▶ REQUIRED WORK
Shown below is a listing with pictures; reproduce exactly, and only, the lines between the ones containing "This screenshot has" and "Image resolution: width=1432", inclusive, leaving the pictures out.

▶ INPUT DATA
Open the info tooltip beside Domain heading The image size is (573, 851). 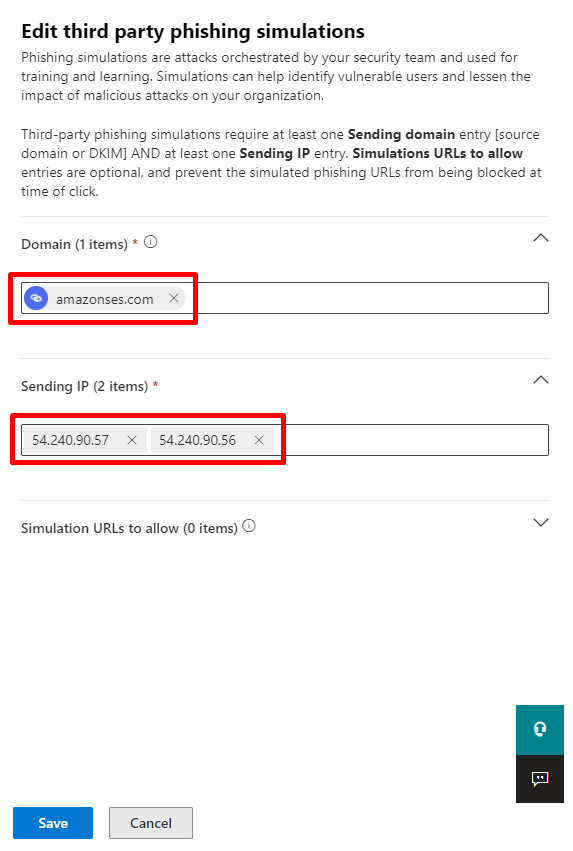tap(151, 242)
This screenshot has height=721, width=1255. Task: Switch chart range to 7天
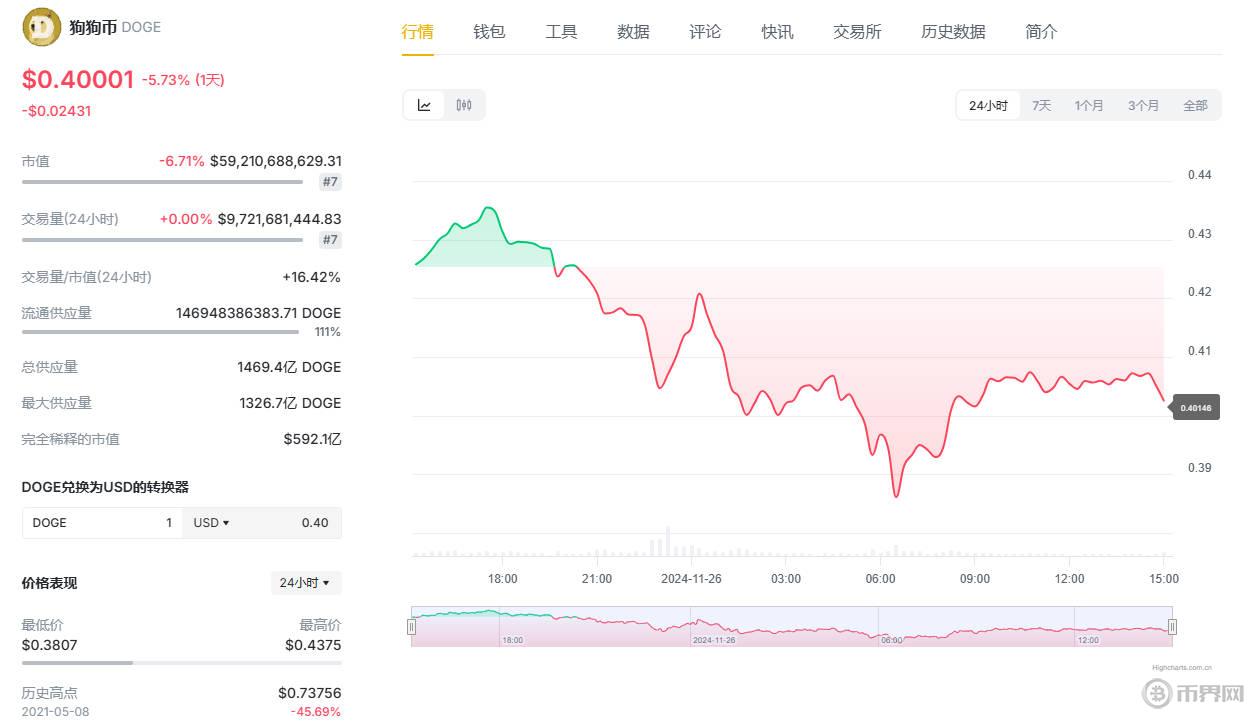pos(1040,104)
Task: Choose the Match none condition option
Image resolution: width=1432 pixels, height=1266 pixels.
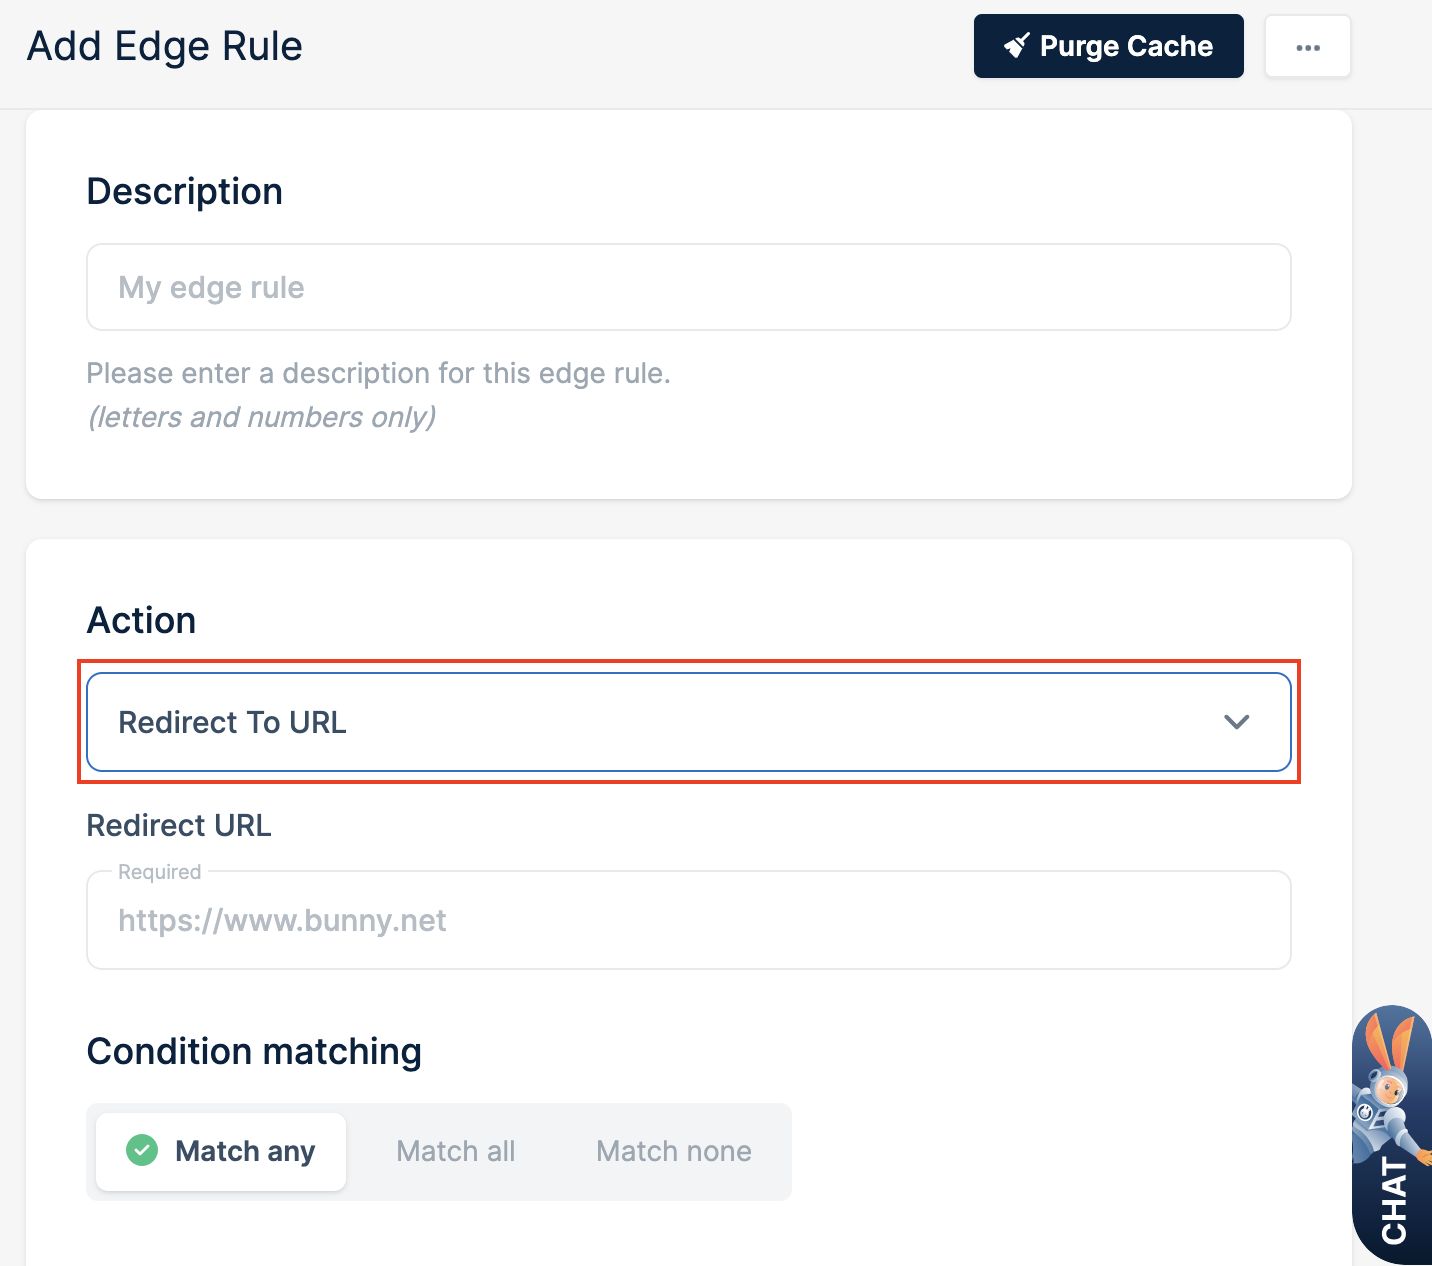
--
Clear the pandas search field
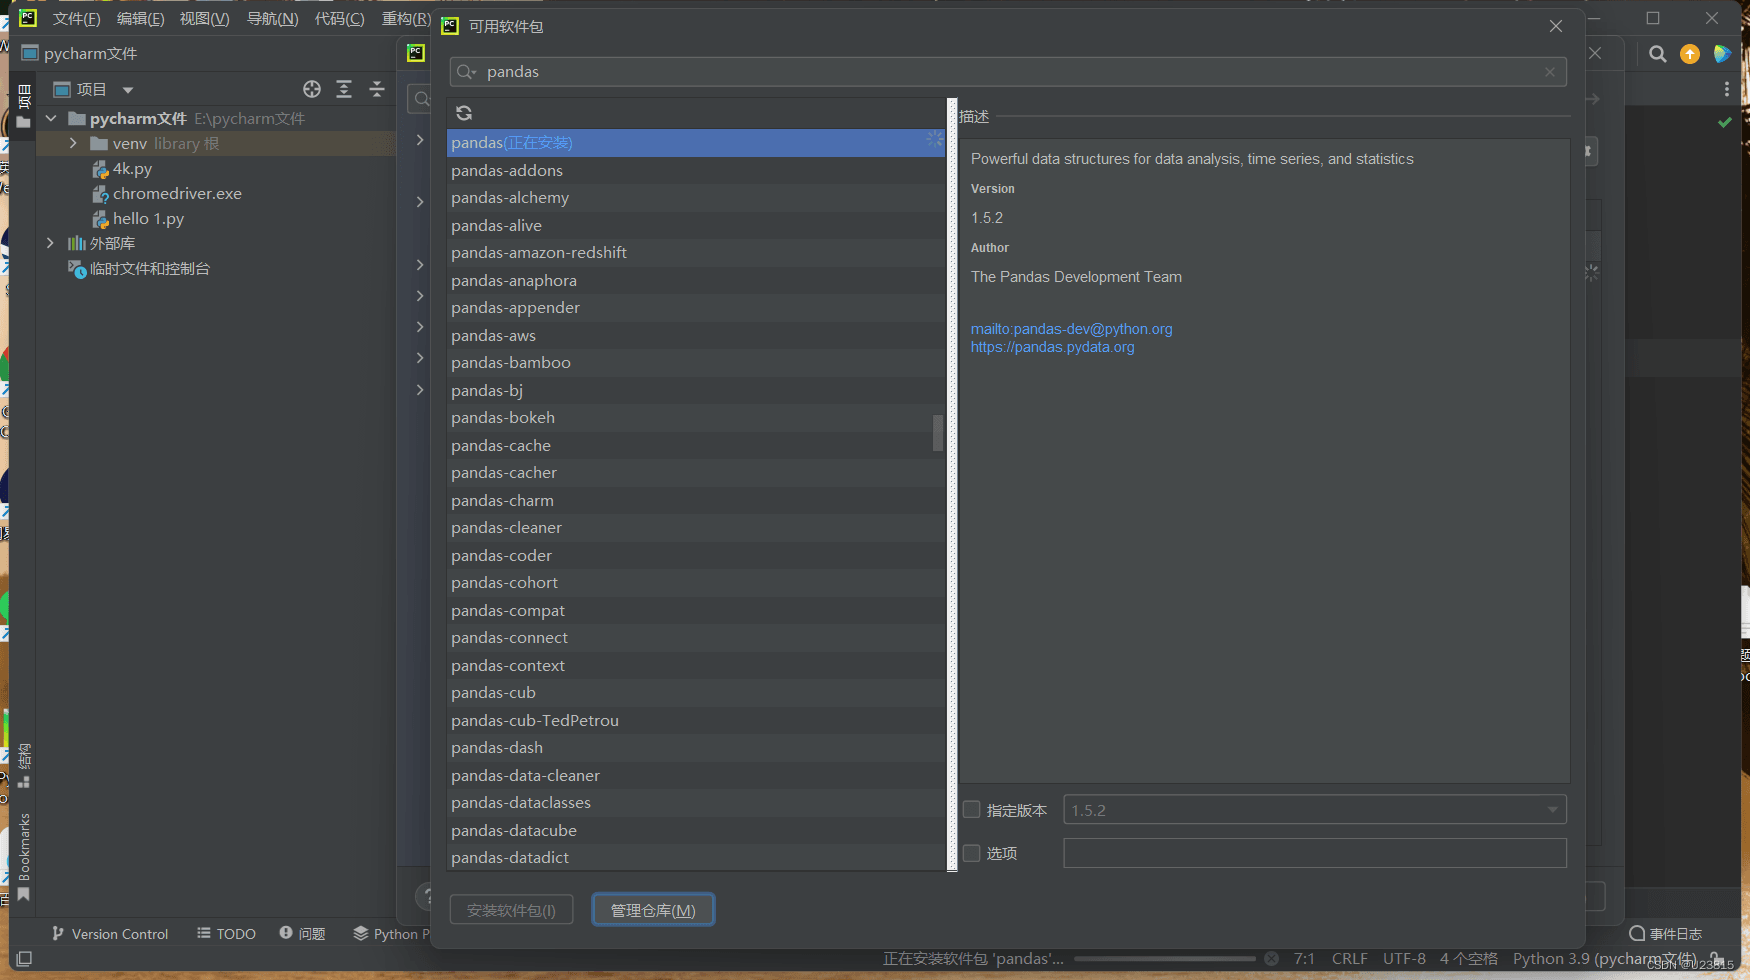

▶ EXERCISE OUTPUT
This screenshot has height=721, width=1255. Task: Switch chart range to 7天
pos(1040,104)
Task: Choose the Match none condition option
Image resolution: width=1432 pixels, height=1266 pixels.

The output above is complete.